Tra i contraccolpi che hanno investito negli anni Settanta e Ottanta la cultura di sinistra, in particolare la sinistra estrema, vi sono stati lo spostamento di ostilità e la sua polarizzazione ideologica contro gli ebrei in quanto nazione e stato. In questa logica perversa, non è più l’ebreo singolo e diasporico a costituire un elemento di scandalo, ma l’immagine di uno Stato ebraico sul quale dirottare l’antica ostilità contro gli ebrei. In un gioco perverso di sdoppiamenti, gli ebrei morti nella Shoah sono santificati, quelli vivi che hanno faticosamente ricostruito le loro esistenze spezzate, diventando nazione, sono accusati di avere rovescato su altri i torti che hanno subito i loro padri.
Le immagini negative che per secoli erano state rovesciate sugli ebrei, sono state trasferite sul loro “Stato”, demonizzato e giudicato secondo standard morali e politici che non si applicano a nessun altro Stato.
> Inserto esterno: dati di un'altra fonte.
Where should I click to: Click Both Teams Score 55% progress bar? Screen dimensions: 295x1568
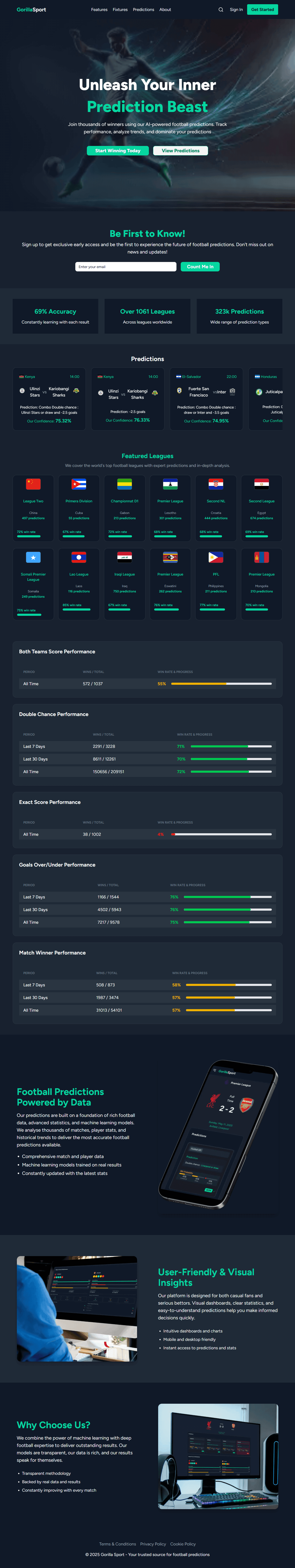click(221, 684)
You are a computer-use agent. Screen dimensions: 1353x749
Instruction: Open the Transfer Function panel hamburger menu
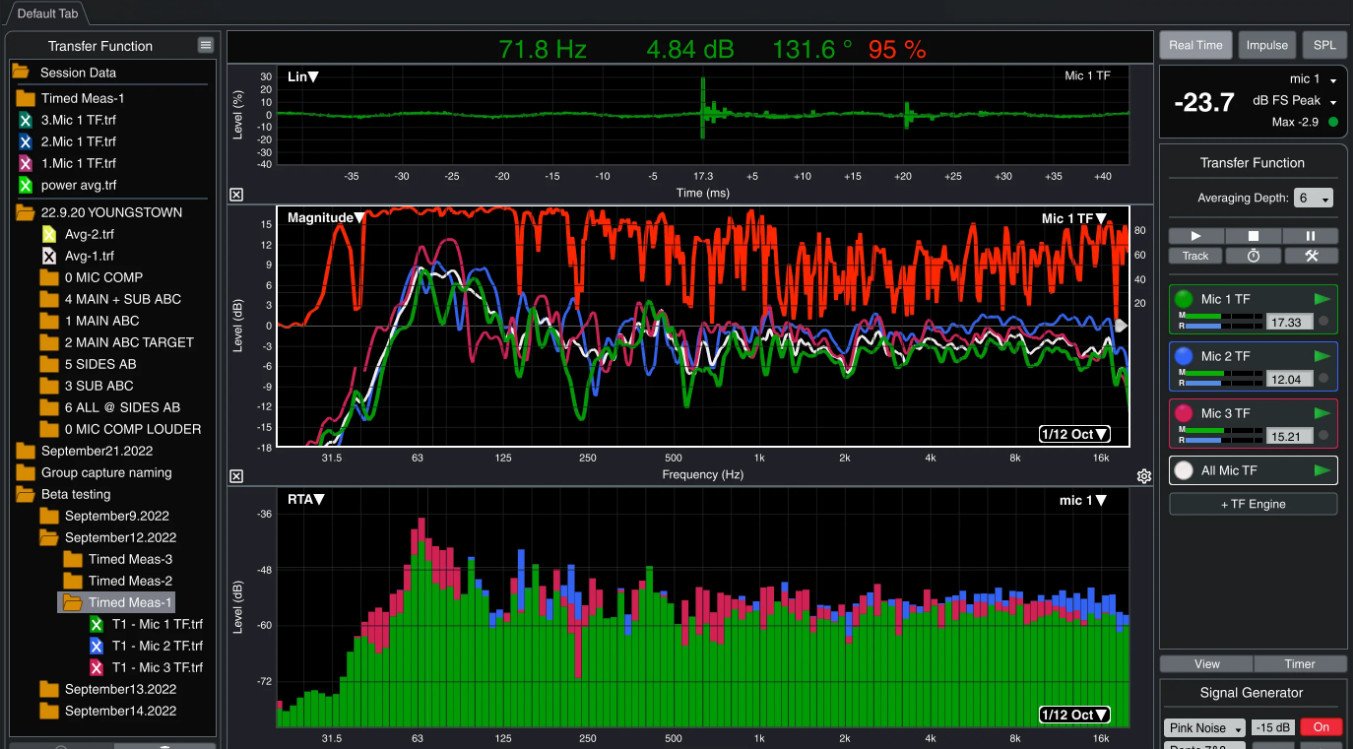tap(205, 45)
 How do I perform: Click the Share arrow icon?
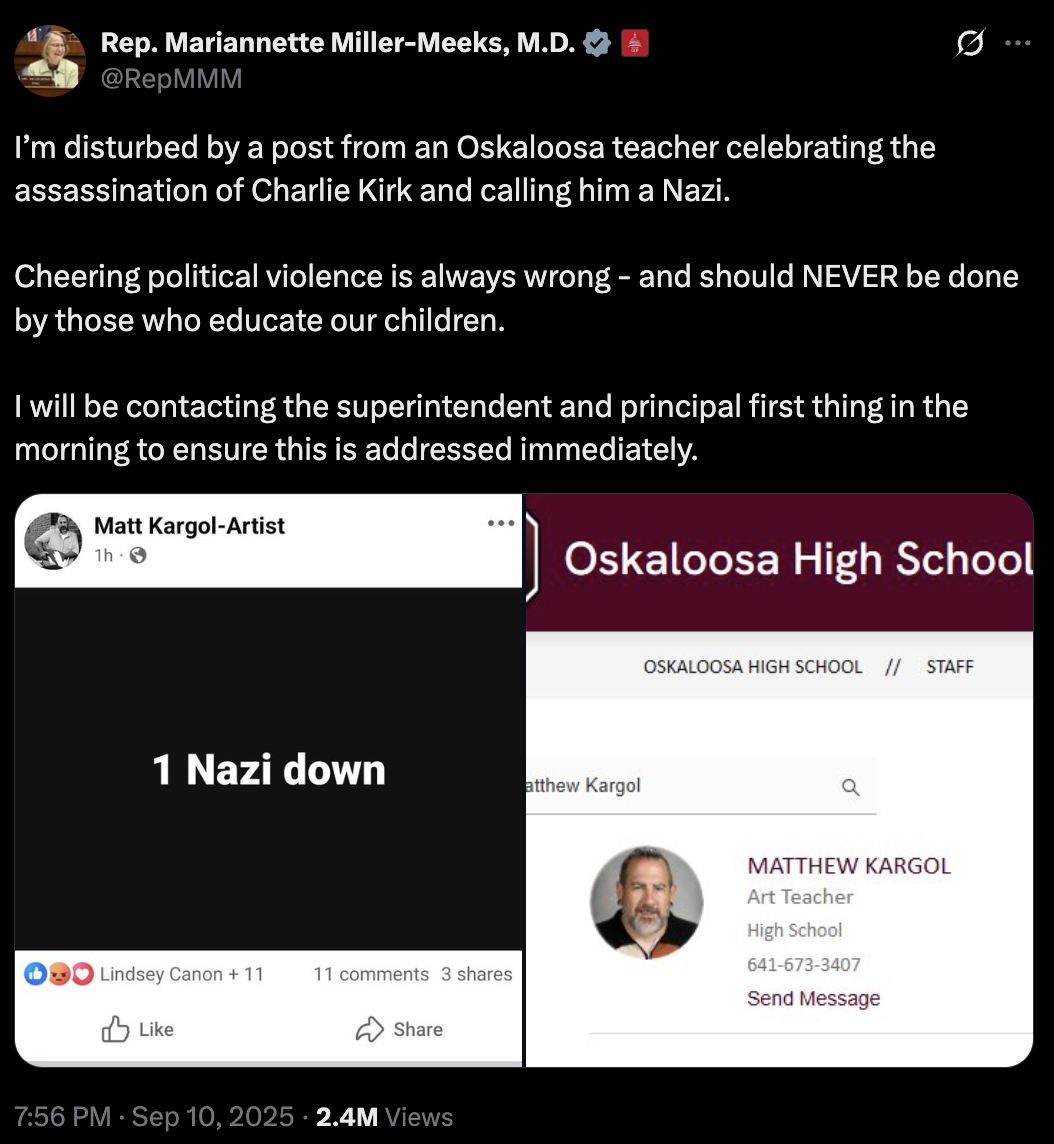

Nei giorni scorsi abbiamo assistito nelle principali capitali europee a imponenti manifestazioni “propalestinesi” in cui è tornato a riecheggiare un grido lugubre di “morte agli ebrei”, che avremmo sperato l’Europa avesse messo per sempre dietro alle spalle. Molti negozi di ebrei romani sono stati segnati con svastiche.  


L' "accusa del sangue" ricompare nel mondo islamico

 All’epoca dell’Affaire Dreyfus, i socialisti francesi ed europei ci misero un po’ a capire che la campagna d’odio scatenata dalla destra contro gli ebrei, non era “un affare interno” ala borghesia francese, e che erano in gioco le sorti della Repubblica e delle sue conquiste etiche e giuridiche. Speriamo di non dovere attendere oltre, di fronte alla deriva di un antisemitismo “nuovo” di matrice islamista e antisionista, che mette  pericolosamente in discussione l’esistenza di Israele e mina alle basi i fondamenti su cui poggia il patto di convivenza civile in Europa.